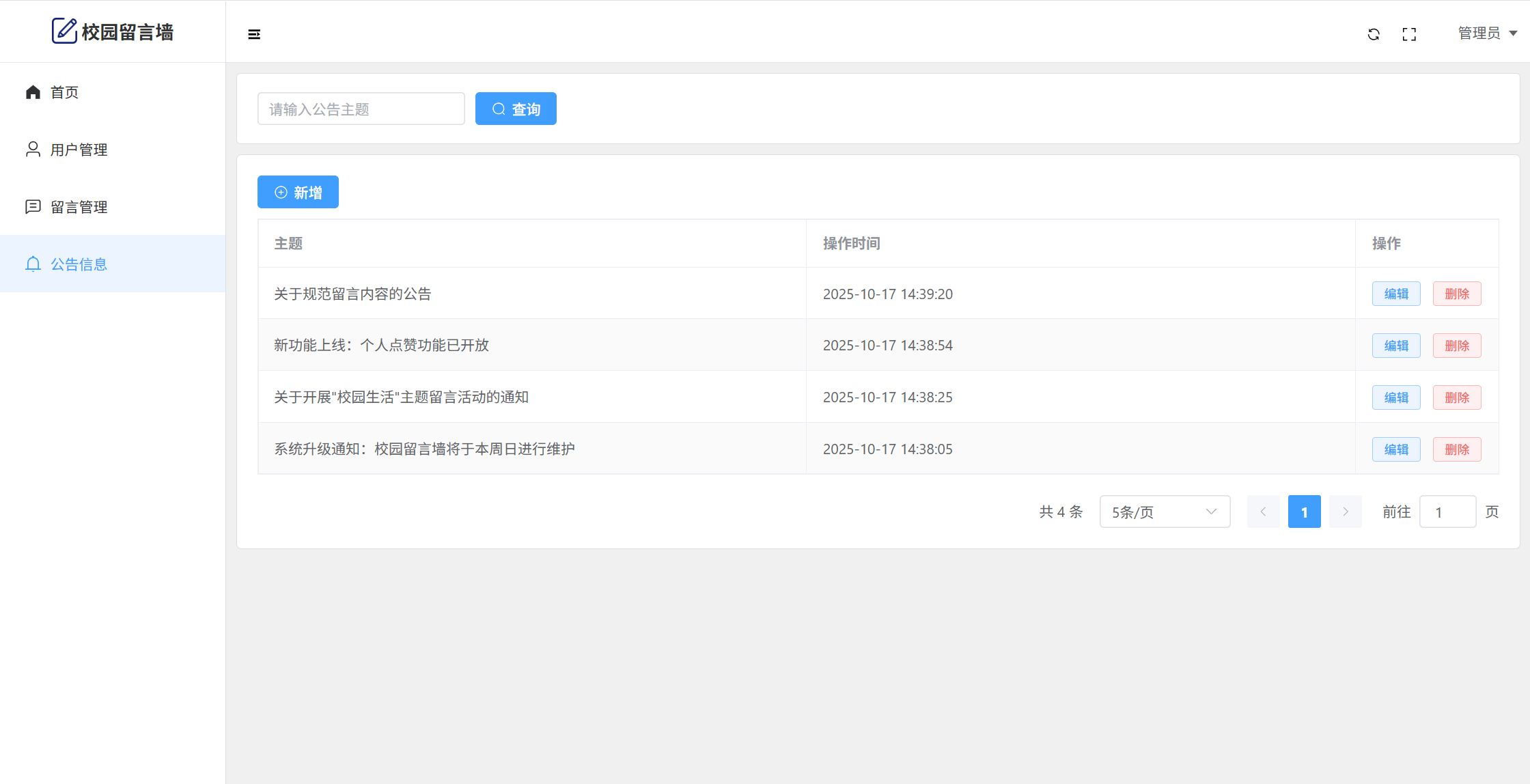The width and height of the screenshot is (1530, 784).
Task: Click the user icon beside 用户管理
Action: tap(33, 150)
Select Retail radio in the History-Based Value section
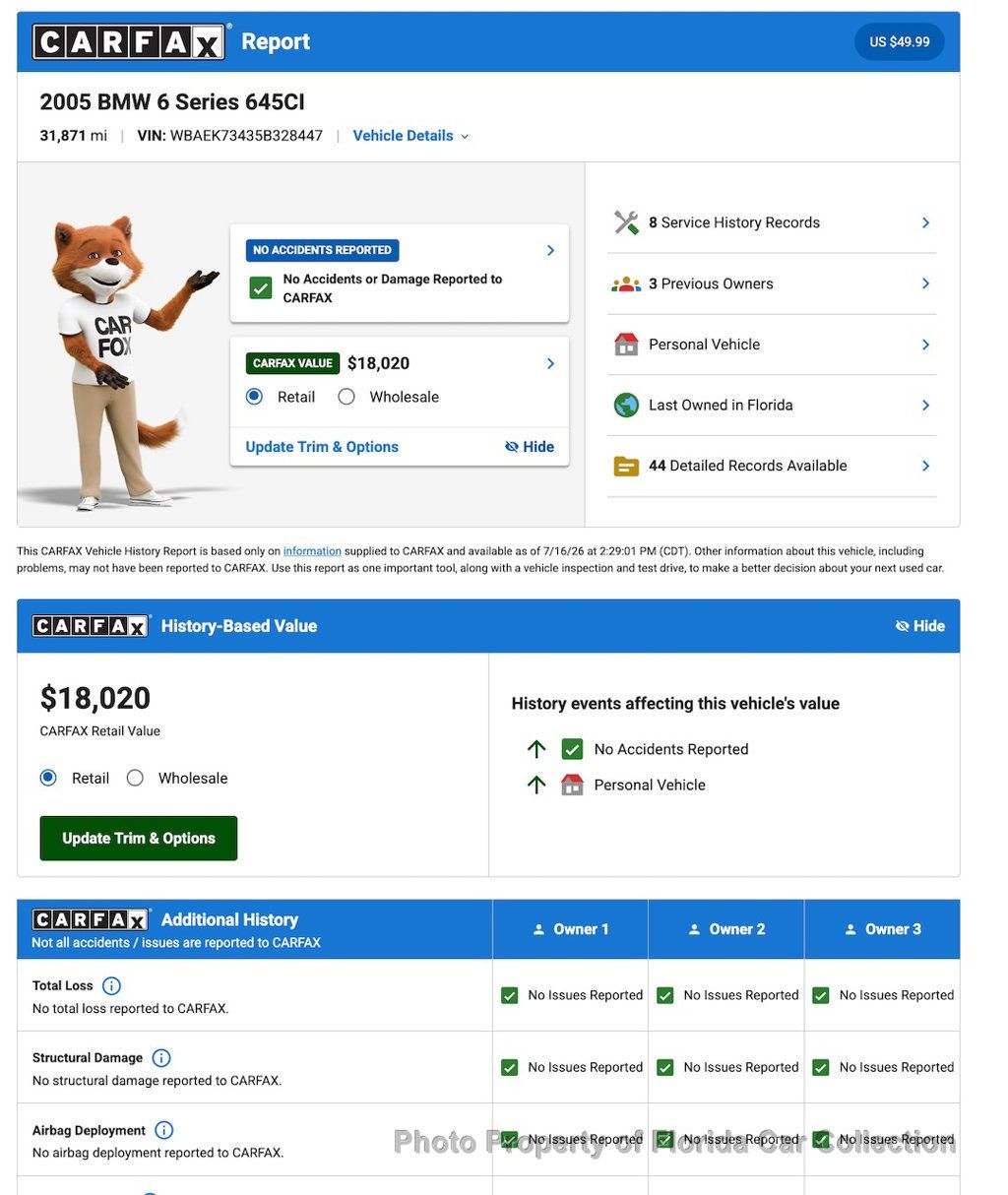This screenshot has height=1195, width=1008. coord(48,778)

####

• What to work on
Copy out every line of the data above word for word, leaving out the pictures.

• In response
The width and height of the screenshot is (1530, 784).
Task: Click the user icon beside 用户管理
Action: tap(33, 150)
Select Retail radio in the History-Based Value section
This screenshot has height=1195, width=1008. coord(48,778)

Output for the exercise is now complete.